*EXERCISE INSTRUCTIONS:*
Count the lines that contain the string "session" in the records beneath, and respond with the number only.

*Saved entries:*
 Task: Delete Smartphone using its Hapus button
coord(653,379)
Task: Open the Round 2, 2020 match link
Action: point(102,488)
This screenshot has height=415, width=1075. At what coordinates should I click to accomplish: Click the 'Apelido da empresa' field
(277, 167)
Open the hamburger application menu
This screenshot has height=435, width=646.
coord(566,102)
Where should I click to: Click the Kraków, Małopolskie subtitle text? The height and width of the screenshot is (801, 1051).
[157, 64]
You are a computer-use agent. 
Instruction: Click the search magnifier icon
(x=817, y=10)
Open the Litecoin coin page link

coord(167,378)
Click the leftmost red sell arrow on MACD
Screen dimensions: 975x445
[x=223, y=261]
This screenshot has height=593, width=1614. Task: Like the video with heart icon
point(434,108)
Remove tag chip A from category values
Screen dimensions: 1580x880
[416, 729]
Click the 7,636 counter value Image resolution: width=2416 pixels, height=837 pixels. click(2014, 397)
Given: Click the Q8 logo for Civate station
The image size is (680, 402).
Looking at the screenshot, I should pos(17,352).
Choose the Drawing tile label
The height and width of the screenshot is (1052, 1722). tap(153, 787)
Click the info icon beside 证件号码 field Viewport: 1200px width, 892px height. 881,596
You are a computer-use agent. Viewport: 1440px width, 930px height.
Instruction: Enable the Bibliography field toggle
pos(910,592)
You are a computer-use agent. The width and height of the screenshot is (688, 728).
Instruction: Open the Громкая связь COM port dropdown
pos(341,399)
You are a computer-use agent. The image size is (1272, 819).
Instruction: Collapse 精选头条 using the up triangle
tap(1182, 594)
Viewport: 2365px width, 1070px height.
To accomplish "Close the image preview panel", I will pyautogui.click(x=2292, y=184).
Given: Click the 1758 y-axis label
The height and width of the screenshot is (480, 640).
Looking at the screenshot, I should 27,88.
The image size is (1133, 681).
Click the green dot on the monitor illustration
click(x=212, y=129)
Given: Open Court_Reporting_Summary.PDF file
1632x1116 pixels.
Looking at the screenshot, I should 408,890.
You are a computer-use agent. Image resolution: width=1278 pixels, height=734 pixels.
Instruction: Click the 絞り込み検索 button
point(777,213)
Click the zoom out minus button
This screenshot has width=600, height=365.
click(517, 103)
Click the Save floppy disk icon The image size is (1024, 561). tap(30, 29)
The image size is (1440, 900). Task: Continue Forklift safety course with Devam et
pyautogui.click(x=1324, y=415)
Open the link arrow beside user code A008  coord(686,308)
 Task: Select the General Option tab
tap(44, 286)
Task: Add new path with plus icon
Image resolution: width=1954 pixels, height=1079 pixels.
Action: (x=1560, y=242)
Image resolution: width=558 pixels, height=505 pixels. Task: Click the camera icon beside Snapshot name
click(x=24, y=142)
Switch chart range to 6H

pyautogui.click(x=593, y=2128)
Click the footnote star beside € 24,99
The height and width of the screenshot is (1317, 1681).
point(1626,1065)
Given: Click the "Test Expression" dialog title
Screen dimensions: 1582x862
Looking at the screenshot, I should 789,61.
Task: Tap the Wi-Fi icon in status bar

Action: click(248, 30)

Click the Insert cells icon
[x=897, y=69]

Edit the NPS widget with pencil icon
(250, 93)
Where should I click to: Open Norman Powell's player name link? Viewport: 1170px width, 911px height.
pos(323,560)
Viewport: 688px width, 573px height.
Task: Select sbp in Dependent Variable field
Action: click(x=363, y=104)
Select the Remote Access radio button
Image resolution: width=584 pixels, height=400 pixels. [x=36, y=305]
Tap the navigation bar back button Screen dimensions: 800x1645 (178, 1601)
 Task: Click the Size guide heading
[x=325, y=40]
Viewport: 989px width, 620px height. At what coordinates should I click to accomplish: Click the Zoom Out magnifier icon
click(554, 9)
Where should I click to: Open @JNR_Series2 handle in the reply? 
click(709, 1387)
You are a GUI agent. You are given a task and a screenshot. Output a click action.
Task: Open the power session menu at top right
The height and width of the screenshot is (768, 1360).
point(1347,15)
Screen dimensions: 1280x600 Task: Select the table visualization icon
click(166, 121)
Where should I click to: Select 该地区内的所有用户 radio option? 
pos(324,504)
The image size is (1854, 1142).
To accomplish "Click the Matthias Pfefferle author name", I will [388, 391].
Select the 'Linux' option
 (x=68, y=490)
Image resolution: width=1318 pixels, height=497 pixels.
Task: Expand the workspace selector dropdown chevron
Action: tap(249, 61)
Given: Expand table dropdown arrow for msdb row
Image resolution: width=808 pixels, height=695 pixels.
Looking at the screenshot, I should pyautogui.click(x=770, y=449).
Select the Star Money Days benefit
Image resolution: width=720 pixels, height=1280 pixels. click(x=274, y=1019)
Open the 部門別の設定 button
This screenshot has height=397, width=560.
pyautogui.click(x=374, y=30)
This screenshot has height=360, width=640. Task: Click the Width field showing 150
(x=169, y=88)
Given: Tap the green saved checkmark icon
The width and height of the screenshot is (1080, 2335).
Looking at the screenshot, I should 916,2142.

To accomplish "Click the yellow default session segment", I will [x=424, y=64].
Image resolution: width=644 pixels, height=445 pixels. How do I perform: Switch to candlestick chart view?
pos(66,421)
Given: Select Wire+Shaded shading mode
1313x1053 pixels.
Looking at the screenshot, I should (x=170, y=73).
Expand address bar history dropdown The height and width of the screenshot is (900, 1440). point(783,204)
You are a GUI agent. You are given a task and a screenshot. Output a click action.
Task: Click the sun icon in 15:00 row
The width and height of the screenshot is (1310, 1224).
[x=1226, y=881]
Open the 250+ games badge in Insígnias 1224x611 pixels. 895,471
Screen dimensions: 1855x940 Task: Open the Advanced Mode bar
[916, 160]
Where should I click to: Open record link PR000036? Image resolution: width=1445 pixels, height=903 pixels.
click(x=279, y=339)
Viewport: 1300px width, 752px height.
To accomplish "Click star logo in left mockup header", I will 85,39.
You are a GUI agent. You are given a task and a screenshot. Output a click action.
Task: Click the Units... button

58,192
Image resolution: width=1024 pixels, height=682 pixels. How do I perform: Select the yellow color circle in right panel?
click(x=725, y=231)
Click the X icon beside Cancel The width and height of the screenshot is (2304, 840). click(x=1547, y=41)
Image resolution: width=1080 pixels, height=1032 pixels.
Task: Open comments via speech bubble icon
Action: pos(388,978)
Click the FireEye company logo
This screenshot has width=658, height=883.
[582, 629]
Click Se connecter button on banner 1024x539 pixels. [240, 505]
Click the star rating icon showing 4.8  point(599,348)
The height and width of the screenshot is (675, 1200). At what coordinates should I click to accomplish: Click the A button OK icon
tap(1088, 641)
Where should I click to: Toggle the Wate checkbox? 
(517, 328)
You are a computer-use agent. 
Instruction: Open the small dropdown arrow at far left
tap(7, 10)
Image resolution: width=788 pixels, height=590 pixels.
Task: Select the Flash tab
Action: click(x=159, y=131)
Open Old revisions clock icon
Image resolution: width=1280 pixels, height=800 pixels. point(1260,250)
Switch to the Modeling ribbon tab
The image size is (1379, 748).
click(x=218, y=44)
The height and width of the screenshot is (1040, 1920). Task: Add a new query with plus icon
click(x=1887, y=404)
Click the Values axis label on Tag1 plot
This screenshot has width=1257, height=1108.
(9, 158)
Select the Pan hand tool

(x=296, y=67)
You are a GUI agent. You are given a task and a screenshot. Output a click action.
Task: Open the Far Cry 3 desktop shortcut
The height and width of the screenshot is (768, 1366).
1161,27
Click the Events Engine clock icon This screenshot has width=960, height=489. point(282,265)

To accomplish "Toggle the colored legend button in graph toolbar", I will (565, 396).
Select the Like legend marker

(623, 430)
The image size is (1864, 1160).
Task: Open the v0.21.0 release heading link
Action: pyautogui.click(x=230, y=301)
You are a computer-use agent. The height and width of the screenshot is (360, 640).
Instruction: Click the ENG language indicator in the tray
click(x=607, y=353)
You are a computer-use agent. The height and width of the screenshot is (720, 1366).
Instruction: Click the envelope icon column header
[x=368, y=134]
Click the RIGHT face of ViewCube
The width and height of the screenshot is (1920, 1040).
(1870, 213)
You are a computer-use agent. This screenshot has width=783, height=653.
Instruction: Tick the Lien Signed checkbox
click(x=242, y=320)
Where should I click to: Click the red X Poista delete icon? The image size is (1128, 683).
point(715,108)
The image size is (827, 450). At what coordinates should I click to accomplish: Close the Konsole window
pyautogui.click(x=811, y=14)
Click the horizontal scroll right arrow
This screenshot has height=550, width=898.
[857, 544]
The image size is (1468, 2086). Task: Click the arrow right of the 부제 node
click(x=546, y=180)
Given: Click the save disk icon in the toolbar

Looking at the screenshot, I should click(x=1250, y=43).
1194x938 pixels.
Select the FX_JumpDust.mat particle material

*EXERCISE ANSWER:*
2